▸ **Required work**
Every record shown below should be duplicated exactly.

▸ **Provided records**
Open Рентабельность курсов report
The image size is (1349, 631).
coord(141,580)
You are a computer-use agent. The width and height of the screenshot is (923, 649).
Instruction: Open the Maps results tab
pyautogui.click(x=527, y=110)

▸ **Output of the task**
Open Рентабельность курсов report
The image size is (1349, 631).
coord(141,580)
You are a computer-use agent. The width and height of the screenshot is (923, 649).
Instruction: Open the Maps results tab
pyautogui.click(x=527, y=110)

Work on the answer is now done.